Motivations and challenges on scaling relational databases for Big Data

Relational data stores are easy to build and query. Also, users and developers often prefer writing easy-to-interpret, declarative queries in a human-like readable language such as SQL. However, as data starts increasing in volume and variety, the relational approach does not scale well enough for building Big Data applications and analytical systems. Following are some major challenges.

  • Dealing with different types and sources of data, which can be structured, semi-structured, and unstructured
  • Building ETL pipelines to and from various data sources, which may lead to developing a lot of specific custom code, thereby increasing technical debt over time
  • Having the capability to perform both traditional business intelligence (BI)-based analytics and advanced analytics (machine learning, statistical modeling, etc.), the latter of which is definitely challenging to perform in relational systems

Big Data analytics is not something that was just invented yesterday! We have had success in this domain with Hadoop and the MapReduce paradigm. This was powerful, but often slow, and gave users a low-level, procedural programming interface that required people to write a lot of code for even very simple data transformations. However, once Spark was released, it really revolutionized the way Big Data analytics was done with a focus on in-memory computing, fault tolerance, high-level abstractions, and ease of use.


Hadoop Map Reduce vs. Spark

From then, several frameworks and systems like Hive, Pig, and Shark (which evolved into Spark SQL) provided rich relational interfaces and declarative querying mechanisms to Big Data stores. The challenge remained that these tools were either relational or procedural-based, and we couldn't have the best of both worlds.

However, in the real world, most data and analytical pipelines might involve a combination of relational and procedural code. Forcing users to choose either one ends up complicating things and increasing user efforts in developing, building, and maintaining different applications and systems.
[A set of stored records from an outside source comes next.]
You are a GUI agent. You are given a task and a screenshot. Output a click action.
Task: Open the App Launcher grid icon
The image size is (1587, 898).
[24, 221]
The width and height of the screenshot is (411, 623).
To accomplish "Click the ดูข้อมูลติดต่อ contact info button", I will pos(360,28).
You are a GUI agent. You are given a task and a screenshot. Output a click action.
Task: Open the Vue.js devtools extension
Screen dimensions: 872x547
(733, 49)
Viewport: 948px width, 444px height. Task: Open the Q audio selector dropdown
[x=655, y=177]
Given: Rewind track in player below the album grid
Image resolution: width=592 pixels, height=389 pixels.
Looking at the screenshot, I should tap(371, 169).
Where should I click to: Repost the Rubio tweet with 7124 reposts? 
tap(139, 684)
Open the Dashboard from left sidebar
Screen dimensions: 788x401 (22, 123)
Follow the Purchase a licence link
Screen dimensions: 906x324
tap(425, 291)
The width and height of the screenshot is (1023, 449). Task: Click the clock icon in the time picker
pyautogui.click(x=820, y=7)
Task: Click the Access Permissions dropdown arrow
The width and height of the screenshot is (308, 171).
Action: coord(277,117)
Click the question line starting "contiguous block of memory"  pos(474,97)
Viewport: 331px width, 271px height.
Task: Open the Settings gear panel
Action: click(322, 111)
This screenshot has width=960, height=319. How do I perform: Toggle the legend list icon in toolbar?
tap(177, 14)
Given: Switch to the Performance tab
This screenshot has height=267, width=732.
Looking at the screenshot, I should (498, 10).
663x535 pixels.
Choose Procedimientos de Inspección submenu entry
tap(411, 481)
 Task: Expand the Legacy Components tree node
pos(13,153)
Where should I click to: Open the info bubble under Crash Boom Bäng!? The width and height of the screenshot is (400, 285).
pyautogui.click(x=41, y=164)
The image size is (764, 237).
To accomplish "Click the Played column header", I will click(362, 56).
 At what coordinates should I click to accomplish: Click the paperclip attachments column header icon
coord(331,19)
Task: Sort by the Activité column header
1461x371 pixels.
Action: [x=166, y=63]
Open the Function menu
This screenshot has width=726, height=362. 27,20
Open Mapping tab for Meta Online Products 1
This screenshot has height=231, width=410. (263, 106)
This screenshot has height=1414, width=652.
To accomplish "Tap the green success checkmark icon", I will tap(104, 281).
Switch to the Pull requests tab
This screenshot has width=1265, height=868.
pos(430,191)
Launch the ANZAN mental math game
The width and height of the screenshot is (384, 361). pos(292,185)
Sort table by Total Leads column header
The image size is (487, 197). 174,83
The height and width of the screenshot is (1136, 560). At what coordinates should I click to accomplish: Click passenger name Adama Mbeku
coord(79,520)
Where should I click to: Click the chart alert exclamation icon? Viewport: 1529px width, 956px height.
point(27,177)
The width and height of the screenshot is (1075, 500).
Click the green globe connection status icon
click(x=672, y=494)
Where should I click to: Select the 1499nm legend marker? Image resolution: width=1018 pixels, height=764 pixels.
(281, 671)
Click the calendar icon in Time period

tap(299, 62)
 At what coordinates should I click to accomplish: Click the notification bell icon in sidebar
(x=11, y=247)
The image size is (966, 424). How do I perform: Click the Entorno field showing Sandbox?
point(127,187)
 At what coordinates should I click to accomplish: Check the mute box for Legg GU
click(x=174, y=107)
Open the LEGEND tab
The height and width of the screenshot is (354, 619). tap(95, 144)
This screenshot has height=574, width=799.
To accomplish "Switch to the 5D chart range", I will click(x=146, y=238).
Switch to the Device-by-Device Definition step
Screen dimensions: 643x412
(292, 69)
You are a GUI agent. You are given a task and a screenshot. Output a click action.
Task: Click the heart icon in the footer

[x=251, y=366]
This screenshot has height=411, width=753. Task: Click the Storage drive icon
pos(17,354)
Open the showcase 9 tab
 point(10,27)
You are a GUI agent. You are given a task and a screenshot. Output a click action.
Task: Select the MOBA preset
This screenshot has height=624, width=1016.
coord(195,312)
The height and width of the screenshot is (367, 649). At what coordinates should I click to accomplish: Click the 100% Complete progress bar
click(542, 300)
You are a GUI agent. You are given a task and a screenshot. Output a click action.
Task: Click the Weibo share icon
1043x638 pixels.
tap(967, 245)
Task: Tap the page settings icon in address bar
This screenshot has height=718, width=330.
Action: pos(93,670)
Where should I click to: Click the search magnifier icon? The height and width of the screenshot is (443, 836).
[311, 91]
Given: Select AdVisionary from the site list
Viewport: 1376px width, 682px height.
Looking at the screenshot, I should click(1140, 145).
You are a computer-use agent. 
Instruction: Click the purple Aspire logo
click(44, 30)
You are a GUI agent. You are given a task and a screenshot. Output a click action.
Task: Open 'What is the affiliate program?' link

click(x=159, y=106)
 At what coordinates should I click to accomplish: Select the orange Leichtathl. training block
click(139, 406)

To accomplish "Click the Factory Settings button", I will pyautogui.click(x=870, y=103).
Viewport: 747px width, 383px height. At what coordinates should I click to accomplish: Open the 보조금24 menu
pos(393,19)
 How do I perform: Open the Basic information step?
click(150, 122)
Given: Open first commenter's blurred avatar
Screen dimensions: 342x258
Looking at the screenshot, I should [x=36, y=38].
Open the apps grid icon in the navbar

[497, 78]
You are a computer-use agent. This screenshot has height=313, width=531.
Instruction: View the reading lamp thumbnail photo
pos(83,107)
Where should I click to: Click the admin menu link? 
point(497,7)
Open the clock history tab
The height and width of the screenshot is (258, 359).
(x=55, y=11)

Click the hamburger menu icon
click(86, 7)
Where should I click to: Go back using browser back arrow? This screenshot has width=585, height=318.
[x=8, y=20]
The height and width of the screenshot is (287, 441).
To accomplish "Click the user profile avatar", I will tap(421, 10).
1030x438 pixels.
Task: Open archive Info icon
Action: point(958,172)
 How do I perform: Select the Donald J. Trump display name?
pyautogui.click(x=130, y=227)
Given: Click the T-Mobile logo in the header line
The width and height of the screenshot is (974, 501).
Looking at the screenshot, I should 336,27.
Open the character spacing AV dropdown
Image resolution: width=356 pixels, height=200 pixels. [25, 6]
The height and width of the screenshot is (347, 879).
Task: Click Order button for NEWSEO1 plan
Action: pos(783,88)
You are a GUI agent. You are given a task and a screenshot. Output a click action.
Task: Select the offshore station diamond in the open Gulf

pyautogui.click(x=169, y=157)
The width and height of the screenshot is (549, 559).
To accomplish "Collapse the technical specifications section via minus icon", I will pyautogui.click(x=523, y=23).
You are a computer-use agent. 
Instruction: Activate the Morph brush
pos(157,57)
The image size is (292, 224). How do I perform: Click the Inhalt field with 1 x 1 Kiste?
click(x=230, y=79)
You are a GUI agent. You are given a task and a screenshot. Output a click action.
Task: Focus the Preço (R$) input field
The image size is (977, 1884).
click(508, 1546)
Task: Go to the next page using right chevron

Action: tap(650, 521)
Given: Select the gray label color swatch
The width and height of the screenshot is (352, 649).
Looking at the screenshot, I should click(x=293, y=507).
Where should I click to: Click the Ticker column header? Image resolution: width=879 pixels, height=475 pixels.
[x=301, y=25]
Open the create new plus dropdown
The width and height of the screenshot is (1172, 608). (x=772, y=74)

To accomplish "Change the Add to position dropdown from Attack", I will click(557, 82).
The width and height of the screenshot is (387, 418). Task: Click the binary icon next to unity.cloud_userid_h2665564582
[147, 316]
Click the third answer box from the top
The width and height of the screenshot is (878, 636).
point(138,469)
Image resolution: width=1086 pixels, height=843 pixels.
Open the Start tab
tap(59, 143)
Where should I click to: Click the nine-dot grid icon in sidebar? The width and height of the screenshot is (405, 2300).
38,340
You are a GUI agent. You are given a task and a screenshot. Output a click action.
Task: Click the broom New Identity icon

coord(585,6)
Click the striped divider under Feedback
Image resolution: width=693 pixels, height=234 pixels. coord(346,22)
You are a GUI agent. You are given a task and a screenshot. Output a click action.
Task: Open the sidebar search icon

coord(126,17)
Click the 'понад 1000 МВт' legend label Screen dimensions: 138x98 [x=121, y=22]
Apache Spark SQL builds on the previously mentioned SQL-on-Spark effort called Shark. Instead of forcing users to pick between a relational or a procedural API, Spark SQL tries to enable users to seamlessly intermix the two and perform data querying, retrieval, and analysis at scale on Big Data.

Understanding Spark SQL and DataFrames

Spark SQL essentially tries to bridge the gap between the two models we mentioned previously—the relational and procedural models—with two major components.

  • Spark SQL provides a DataFrame API that can perform relational operations on both external data sources and Spark's built-in distributed collections—at scale!
  • To support a wide variety of diverse data sources and algorithms in Big Data, Spark SQL introduces a novel extensible optimizer called Catalyst, which makes it easy to add data sources, optimization rules, and data types for advanced analytics such as machine learning.

Essentially, Spark SQL leverages the power of Spark to perform distributed, robust, in-memory computations at massive scale on Big Data. Spark SQL provides state-of-the-art SQL performance and also maintains compatibility with all existing structures and components supported by Apache Hive (a popular Big Data warehouse framework) including data formats, user-defined functions (UDFs), and the metastore. Besides this, it also helps in ingesting a wide variety of data formats from Big Data sources and enterprise data warehouses like JSON, Hive, Parquet, and so on, and performing a combination of relational and procedural operations for more complex, advanced analytics.


Let's look at some of the interesting facts about Spark SQL, including its usage, adoption, and goals, some of which I will shamelessly once again copy from the excellent and original paper on "Relational Data Processing in Spark." Spark SQL was first released in May 2014 and is perhaps now one of the most actively developed components in Spark. Apache Spark is definitely the most active open source project for Big Data processing, with hundreds of contributors.

Besides being an open source project, Spark SQL has started seeing mainstream industry adoption. It has already been deployed in very large-scale environments. Facebook has an excellent case study about "Apache Spark @Scale: A 60 TB+ production use case." The company was doing data preparation for entity ranking, and its Hive jobs used to take several days and had many challenges, but Facebook was successfully able to scale and increase performance using Spark. Check out the interesting challenges they faced on this journey!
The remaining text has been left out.